By the time most people get to the point of amputation, it’s amputate or die, up to that point if you were asked would you prefer amputation or death you probably would’ve picked death. But when reality kicks in….
When you come too after surgery a missing limb is a shock, and it’s not just that once, when you dream you have two legs or arms, so every day you wake up you get the same shock again and again. This is normal.
The physical pain is bad enough, the phantom limb pains can be incredibly sharp (like cramp) and relentless, but the emotional pain can be far worse. The side effects of medication can be worse than both the physical and emotional pain it’s supposed to ease. You are a lesser person physically and you have to work really hard to not be emotionally. No amount of encouragement can help because you have find yourself.
How can you do that? First is acceptance, you will never be the same person, you have to accept that and accept the position you find yourself in a proper balanced way – reality. Then you have to see what you can do and work with that. It takes time, don’t let anyone rush you, you have to go through this and come out the other side yourself. People will send you videos of disabled people climbing mountains and doing incredible things thinking they’re motivating you, not realising it will only make you feel worse.
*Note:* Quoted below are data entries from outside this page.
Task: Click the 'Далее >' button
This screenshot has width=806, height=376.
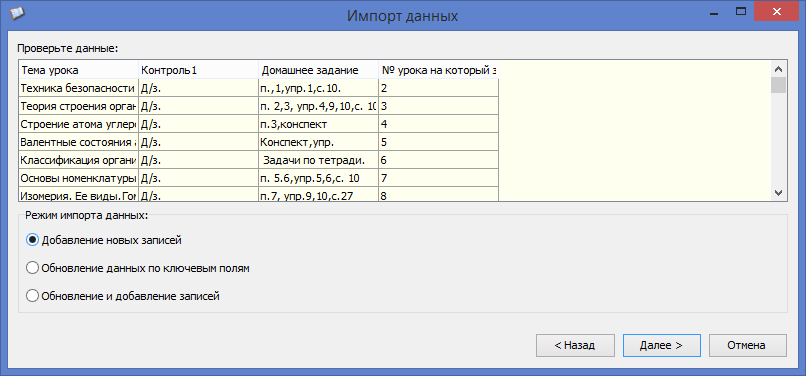Action: click(x=661, y=346)
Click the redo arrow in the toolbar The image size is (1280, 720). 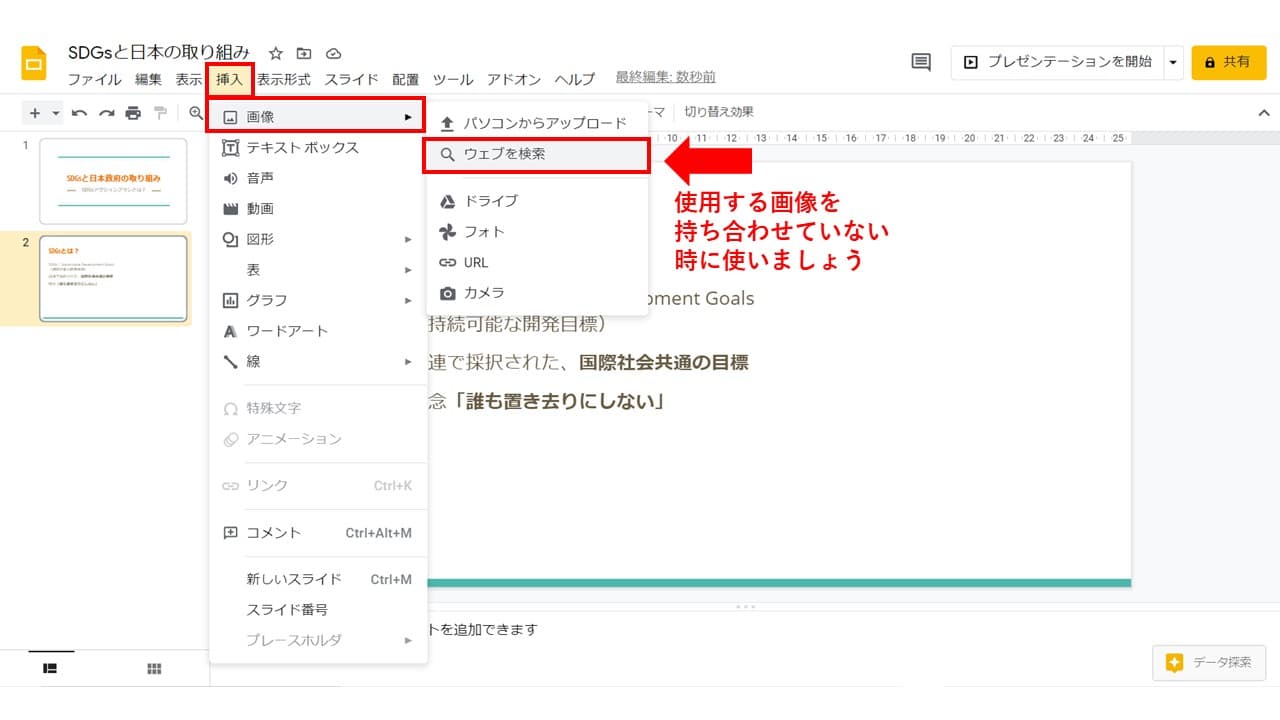pyautogui.click(x=106, y=113)
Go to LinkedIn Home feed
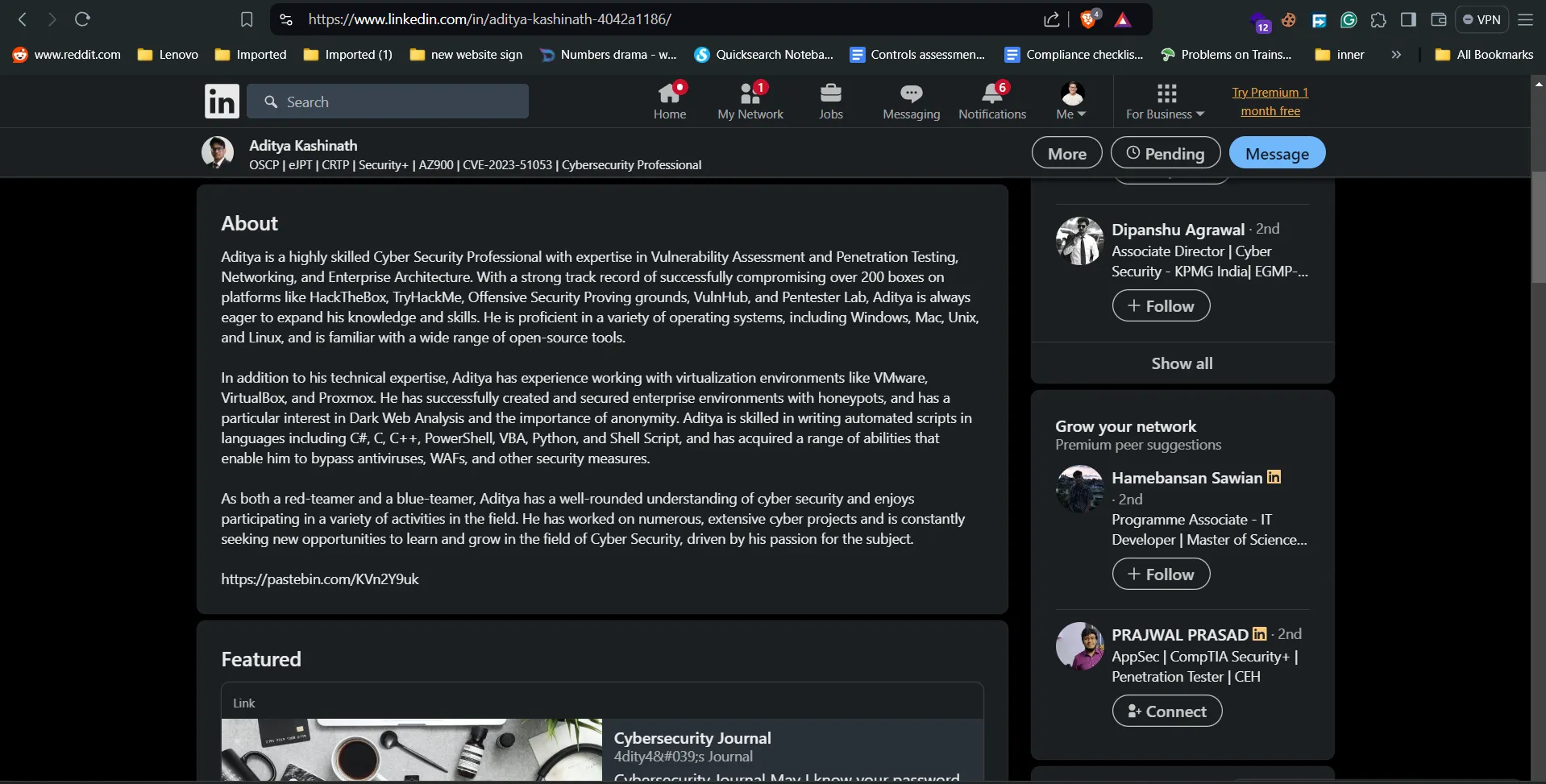 point(669,102)
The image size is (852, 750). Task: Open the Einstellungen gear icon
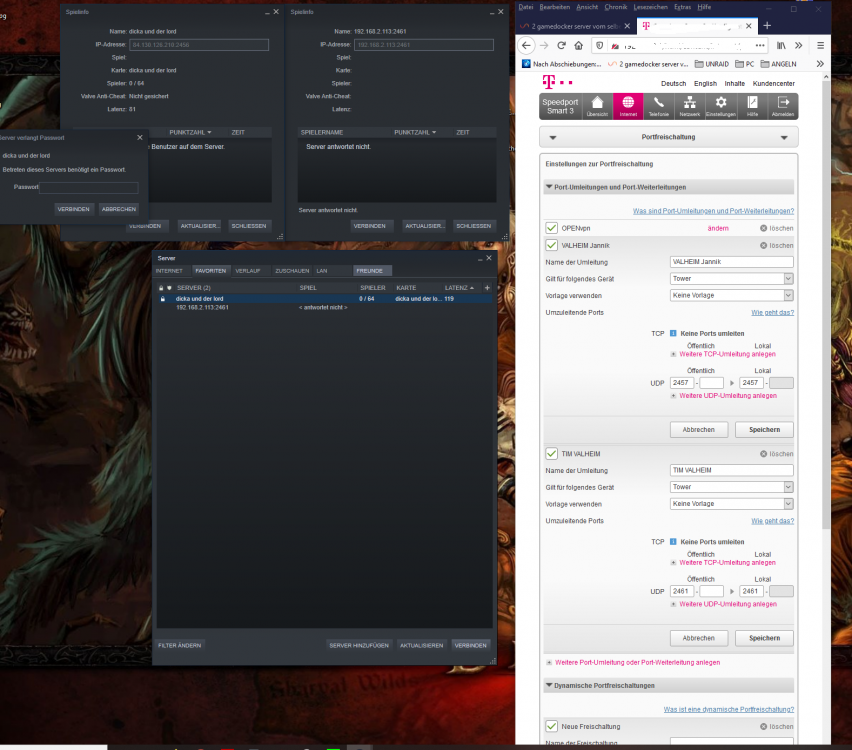tap(721, 106)
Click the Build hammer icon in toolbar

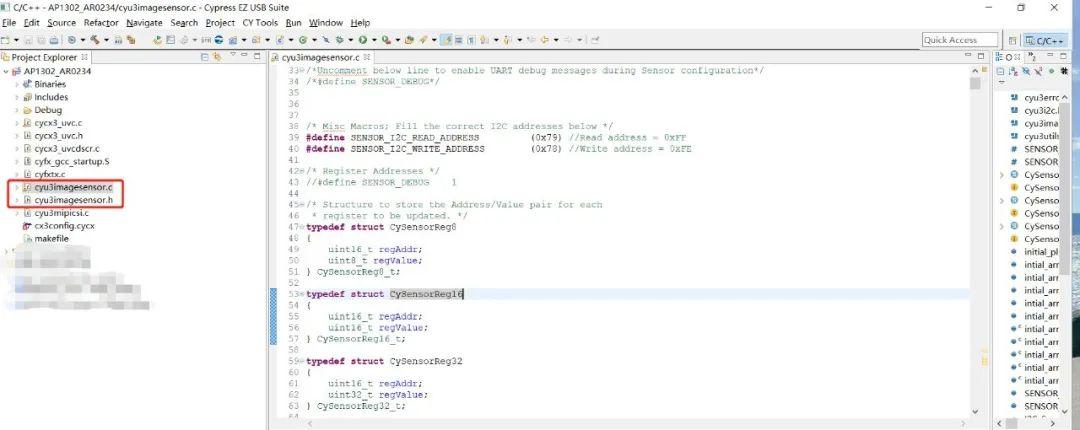(95, 40)
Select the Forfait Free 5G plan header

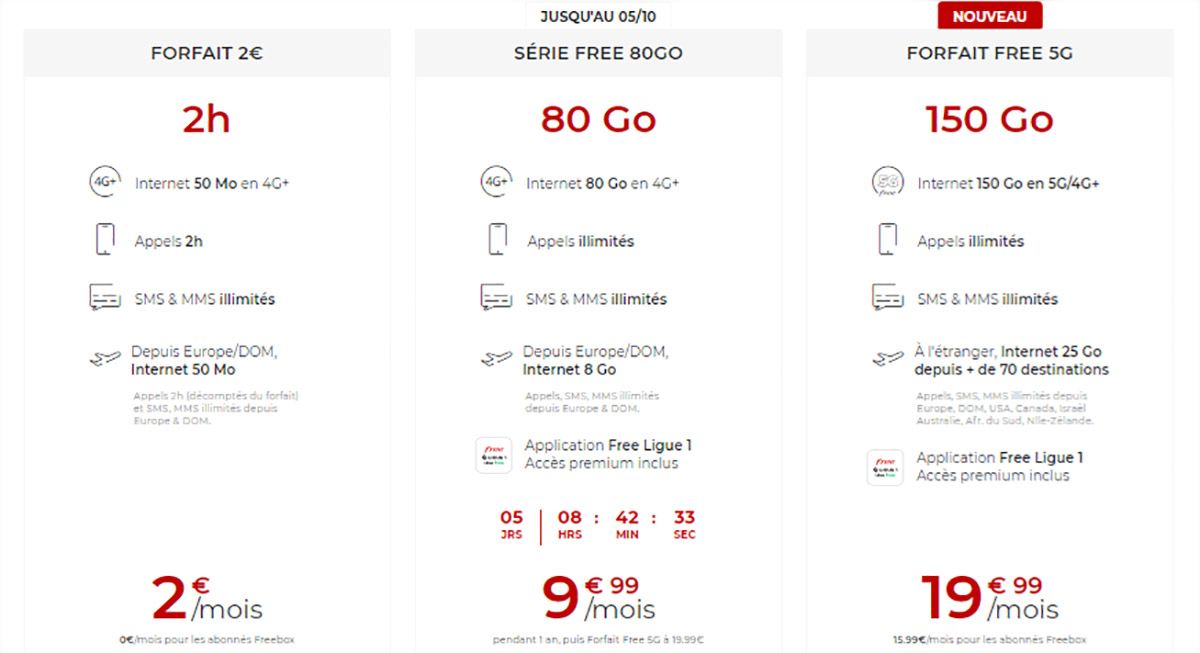989,54
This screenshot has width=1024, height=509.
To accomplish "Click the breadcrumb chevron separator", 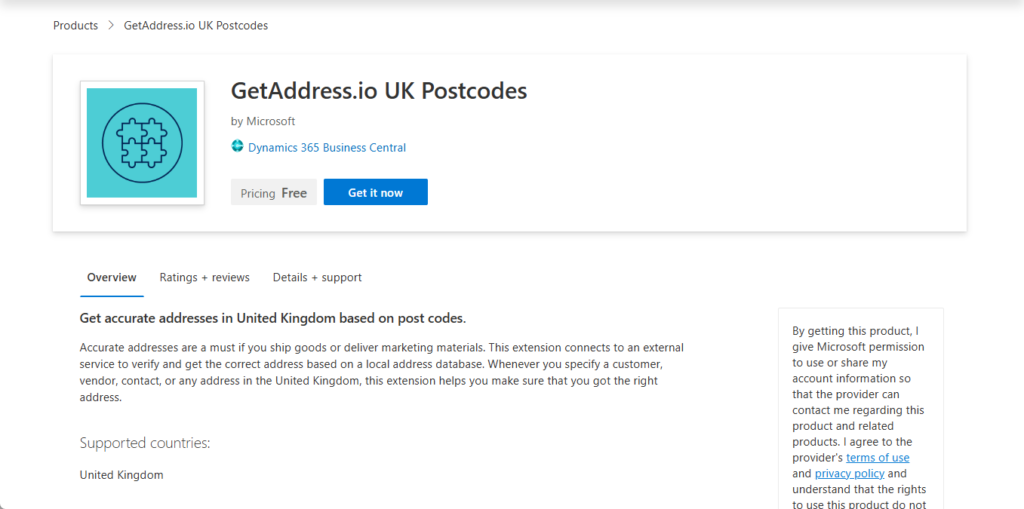I will pyautogui.click(x=111, y=26).
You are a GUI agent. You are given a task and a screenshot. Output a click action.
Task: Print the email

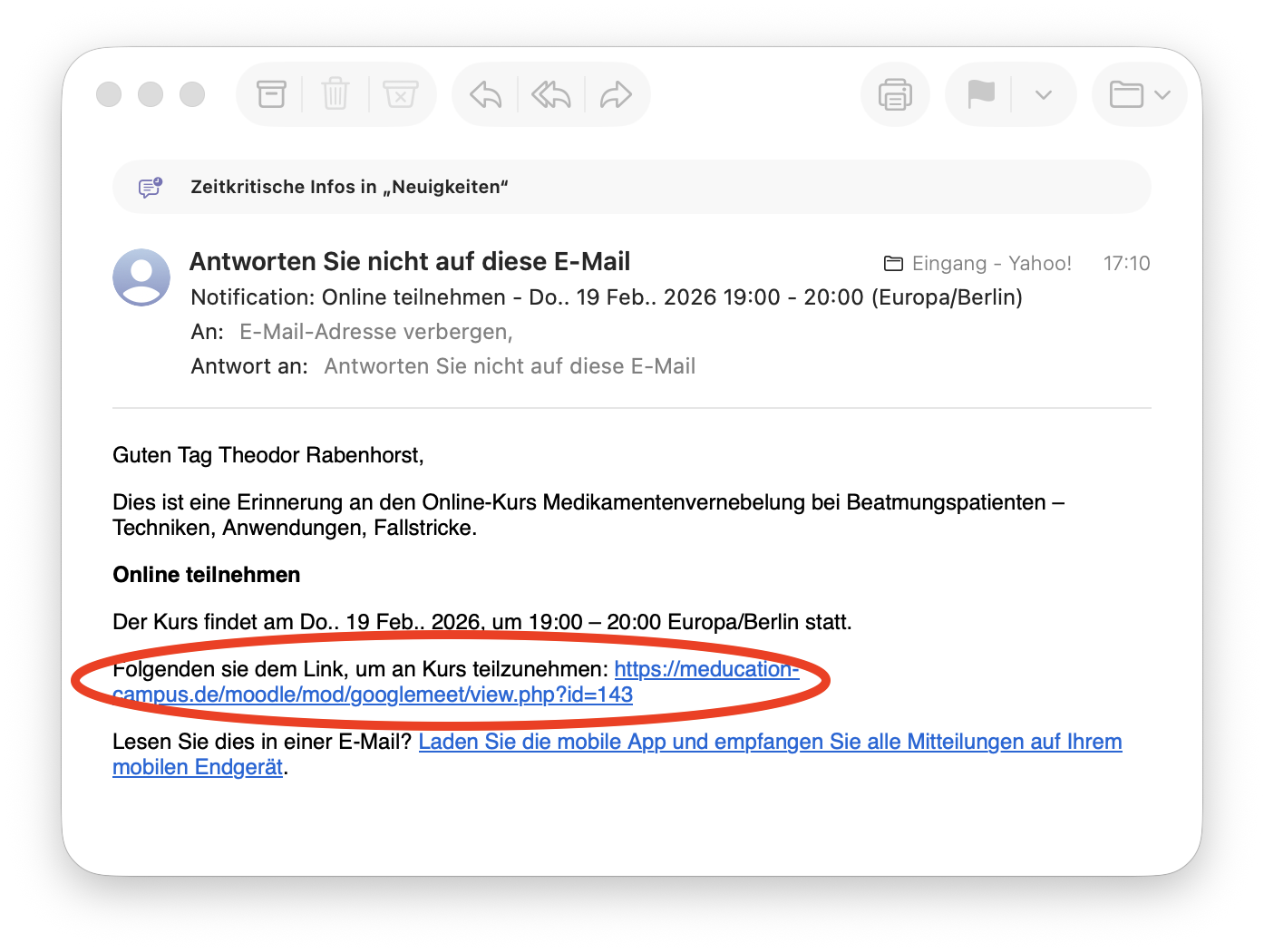[894, 93]
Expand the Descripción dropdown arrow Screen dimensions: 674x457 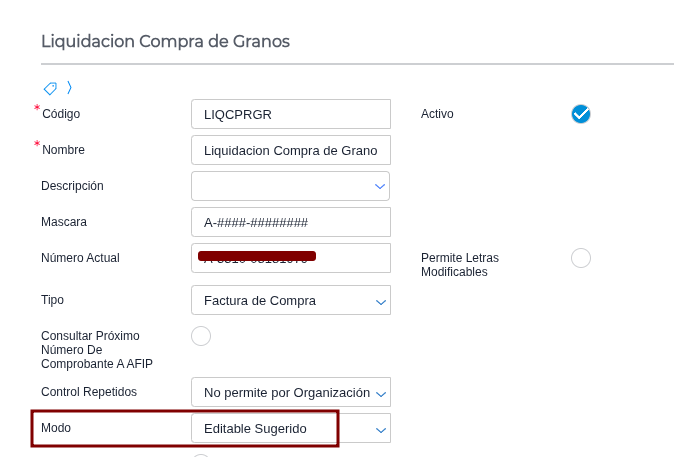coord(380,186)
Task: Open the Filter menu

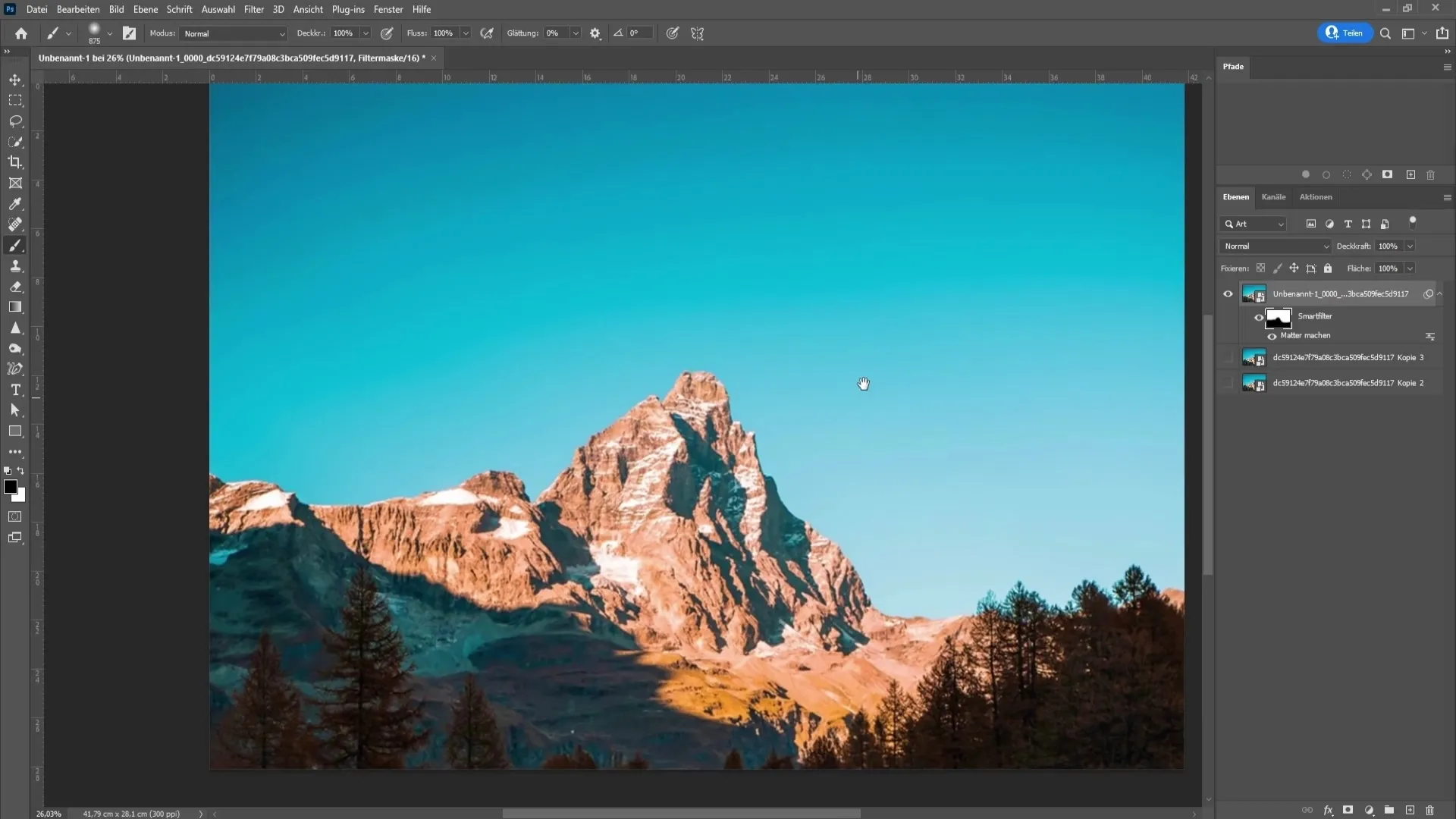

We’re all different and along with the amputation can be sickness, cancer, disease, age, arthritis, diabetes and a multitude of other disablements we don’t have to match up to others. Some can use a prosthetic and others will never be able to. It’s okay, we all make our own individual journey.
There are many times you might wish you had chosen death, but you didn’t, you rose to the challenge and the bigger the challenge, the more you’ll grow.
You might even feel sorry for those that have an easy life.